◆ WHAT IS BEING ASKED: Your answer must be the records below, given again exactly, with no pictures in it.

Dataset entries
▼
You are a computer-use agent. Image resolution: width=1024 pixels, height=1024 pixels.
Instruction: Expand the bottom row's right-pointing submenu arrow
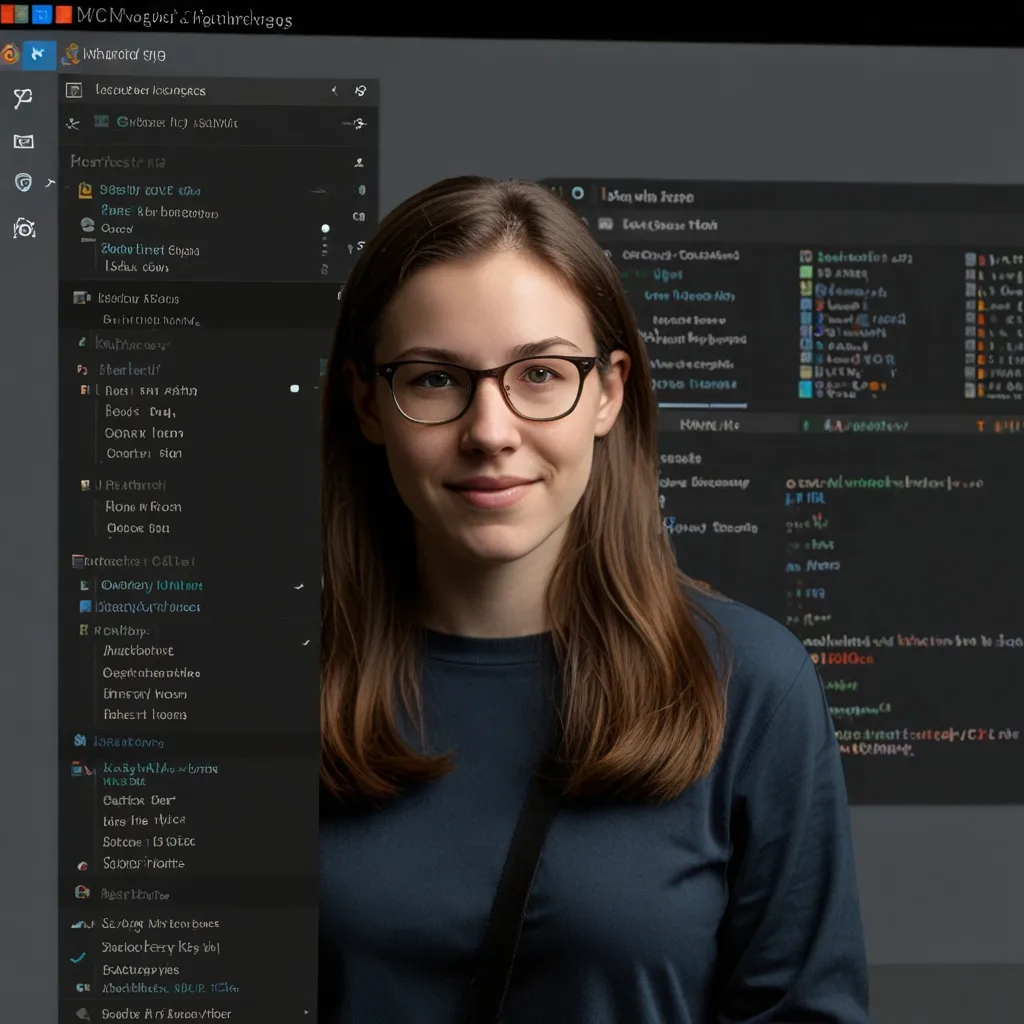[x=305, y=1012]
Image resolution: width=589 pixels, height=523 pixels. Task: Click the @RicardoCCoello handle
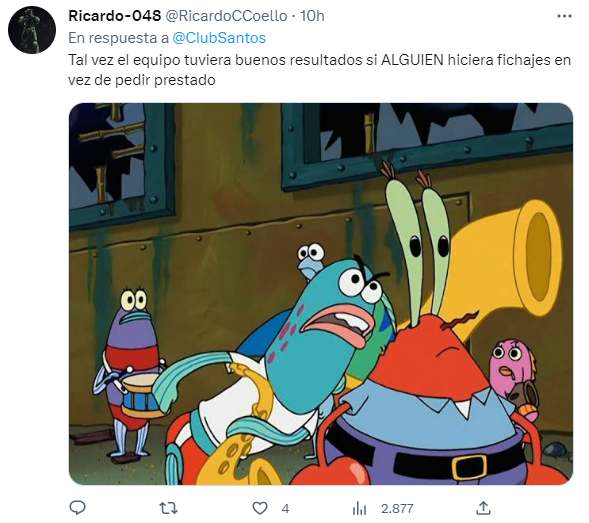226,16
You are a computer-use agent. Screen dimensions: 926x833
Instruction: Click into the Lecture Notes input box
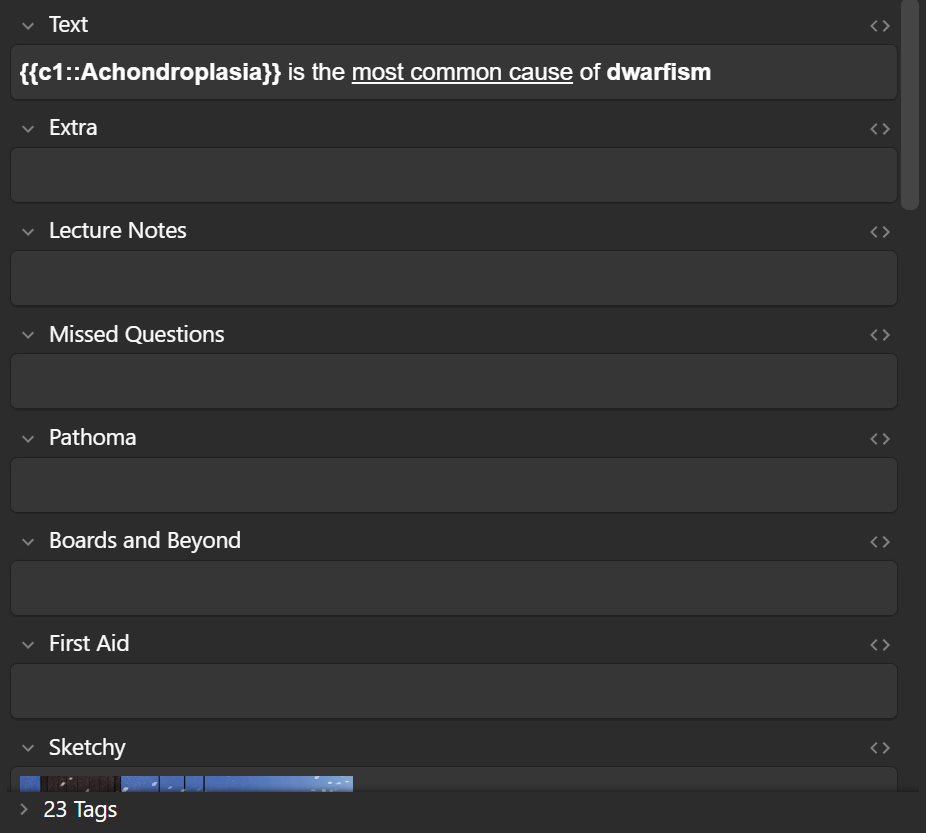click(x=453, y=278)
▲
◆ TASK RESULT:
You are a computer-use agent. Image resolution: width=1024 pixels, height=1024 pixels.
Instruction: Expand the bottom row's right-pointing submenu arrow
[x=305, y=1012]
Image resolution: width=589 pixels, height=523 pixels. Task: Click the @RicardoCCoello handle
226,16
You are a computer-use agent. Screen dimensions: 926x833
Instruction: Click into the Lecture Notes input box
click(x=453, y=278)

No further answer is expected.